Image Analysis in Gen5 Software to Analyze Drug Response in Patient-Derived Organoids Using Multiplexed Live-Cell Imaging

To begin, image the fluorescently-labeled PDOs using the Cytation 5 live cell imaging system. Then, launch the Gen5 software. Navigate to Experiments and click Open in the Task Manager.

Open the desired experiment and select Plate, followed by View in the toolbar. Then, switch the data dropdown menu to Z Projection. Double-click on a chosen well.

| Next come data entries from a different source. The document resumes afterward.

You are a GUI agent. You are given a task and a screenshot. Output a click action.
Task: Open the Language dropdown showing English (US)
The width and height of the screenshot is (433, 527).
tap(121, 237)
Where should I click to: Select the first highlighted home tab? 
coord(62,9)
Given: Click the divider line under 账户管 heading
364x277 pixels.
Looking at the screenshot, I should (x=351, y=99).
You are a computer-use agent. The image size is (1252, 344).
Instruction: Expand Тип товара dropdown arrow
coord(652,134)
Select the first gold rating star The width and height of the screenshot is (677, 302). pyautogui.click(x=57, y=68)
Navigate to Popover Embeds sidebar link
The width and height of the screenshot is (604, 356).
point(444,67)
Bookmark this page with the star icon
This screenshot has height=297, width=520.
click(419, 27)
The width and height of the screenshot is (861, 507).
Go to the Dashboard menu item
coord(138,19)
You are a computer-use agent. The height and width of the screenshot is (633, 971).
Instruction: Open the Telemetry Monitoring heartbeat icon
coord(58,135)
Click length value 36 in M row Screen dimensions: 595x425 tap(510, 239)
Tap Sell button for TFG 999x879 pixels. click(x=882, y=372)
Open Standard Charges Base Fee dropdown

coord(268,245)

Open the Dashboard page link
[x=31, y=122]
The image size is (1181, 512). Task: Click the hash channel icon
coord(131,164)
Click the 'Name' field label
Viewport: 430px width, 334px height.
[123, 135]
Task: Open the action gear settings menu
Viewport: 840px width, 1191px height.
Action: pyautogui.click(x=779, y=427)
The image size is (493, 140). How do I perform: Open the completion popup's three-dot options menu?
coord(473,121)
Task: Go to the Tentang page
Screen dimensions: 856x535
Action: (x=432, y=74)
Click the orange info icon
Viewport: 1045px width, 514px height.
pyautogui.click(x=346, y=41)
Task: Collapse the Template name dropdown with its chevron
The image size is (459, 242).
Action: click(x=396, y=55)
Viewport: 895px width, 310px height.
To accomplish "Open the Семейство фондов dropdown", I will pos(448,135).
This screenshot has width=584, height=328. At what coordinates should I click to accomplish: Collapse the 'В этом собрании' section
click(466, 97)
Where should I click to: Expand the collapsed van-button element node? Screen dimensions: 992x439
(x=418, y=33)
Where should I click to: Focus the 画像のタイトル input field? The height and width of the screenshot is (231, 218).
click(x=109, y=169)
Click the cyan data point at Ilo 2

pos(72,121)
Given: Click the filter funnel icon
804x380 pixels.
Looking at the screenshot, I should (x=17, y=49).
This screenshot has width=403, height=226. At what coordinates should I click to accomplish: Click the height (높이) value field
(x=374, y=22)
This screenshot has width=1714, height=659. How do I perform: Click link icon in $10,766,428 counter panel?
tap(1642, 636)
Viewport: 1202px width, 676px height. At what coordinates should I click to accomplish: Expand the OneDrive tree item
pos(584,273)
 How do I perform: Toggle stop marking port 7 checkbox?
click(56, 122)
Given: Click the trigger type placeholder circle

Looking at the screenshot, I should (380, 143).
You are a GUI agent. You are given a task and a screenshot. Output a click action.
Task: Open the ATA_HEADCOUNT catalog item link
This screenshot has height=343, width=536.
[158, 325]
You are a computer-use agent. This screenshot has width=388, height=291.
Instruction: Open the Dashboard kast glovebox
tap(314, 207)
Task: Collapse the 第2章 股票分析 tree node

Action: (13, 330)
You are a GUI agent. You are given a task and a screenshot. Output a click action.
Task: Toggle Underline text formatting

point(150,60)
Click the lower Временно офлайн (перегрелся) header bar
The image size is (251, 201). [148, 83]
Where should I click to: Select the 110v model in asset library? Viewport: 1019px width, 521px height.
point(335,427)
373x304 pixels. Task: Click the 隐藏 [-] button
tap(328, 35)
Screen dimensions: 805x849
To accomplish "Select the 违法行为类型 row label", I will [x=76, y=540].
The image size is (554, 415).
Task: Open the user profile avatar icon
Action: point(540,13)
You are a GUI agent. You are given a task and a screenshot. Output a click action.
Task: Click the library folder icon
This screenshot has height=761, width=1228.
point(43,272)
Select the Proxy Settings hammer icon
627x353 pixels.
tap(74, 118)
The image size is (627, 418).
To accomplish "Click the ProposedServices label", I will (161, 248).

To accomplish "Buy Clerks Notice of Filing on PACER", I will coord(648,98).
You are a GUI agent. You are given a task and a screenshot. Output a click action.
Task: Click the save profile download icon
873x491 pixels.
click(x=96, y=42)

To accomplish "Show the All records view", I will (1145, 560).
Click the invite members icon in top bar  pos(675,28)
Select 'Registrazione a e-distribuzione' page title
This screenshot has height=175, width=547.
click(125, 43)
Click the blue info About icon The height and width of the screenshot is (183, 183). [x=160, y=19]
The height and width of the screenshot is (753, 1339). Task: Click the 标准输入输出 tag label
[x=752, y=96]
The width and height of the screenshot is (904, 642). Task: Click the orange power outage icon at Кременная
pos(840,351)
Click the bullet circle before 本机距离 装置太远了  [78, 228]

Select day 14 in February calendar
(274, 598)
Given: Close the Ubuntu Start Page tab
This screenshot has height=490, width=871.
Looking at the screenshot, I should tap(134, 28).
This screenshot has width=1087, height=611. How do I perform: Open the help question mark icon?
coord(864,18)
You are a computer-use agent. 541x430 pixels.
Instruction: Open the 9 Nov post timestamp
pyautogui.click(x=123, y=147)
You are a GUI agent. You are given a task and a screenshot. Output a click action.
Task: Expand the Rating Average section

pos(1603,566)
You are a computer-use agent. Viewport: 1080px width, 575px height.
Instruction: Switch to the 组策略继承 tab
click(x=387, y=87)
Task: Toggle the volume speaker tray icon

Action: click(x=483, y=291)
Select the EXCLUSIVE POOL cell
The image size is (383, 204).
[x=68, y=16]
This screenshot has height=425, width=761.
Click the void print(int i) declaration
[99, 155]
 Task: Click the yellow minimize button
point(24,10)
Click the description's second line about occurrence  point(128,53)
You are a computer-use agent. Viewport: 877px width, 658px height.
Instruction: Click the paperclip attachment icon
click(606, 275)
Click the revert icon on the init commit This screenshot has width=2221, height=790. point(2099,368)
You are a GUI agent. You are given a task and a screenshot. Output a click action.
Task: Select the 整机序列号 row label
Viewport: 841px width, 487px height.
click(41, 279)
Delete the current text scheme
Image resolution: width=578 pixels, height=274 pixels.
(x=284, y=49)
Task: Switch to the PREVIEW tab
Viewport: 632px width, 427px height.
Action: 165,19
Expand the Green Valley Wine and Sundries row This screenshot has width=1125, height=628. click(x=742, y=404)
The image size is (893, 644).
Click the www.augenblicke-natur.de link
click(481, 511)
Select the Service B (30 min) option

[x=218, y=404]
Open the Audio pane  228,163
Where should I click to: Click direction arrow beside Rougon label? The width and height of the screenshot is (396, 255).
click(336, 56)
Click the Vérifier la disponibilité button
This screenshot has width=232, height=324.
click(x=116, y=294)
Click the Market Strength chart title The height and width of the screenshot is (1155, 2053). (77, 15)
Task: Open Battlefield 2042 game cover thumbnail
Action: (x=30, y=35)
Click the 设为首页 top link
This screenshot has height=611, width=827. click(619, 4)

Select Analyze. Click, I want to set up a new image analysis data reduction step, and click OK.In Analysis settings, set type to Cellular Analysis and detection channel to Z Projection transformed TSF Brightfield. Click Options to open the primary mask and count page.

Check Auto in the threshold box, and click OK to close the popup window. Under Object Selection, define minimum and maximum object sizes to filter out cellular debris or single cells, and select other features as desired. Next, click Apply and the masked objects will be highlighted.

To set up a subpopulation analysis in the cellular analysis toolbar, click on Calculated Metrics. Then, click Select or create object level metrics of interest at the bottom-right corner. From available object metrics, choose desired metrics, such as Circularity, and click Insert.

Click OK to confirm. Next, select Subpopulation Analysis in the cellular analysis toolbar, and click Add to create a new subpopulation. Enter a name for the subpopulation.

In the object metrics, click Add Condition to add a chosen metric. Input desired parameters in the Edit Condition window, and click OK.Select the desired results in the table at the bottom of the window and click OK, followed by Apply. Under Object Details, select the designated subpopulation to view masking.

If satisfied, click OK in the Cellular Analysis window, and click Add Step to apply the analysis to all wells.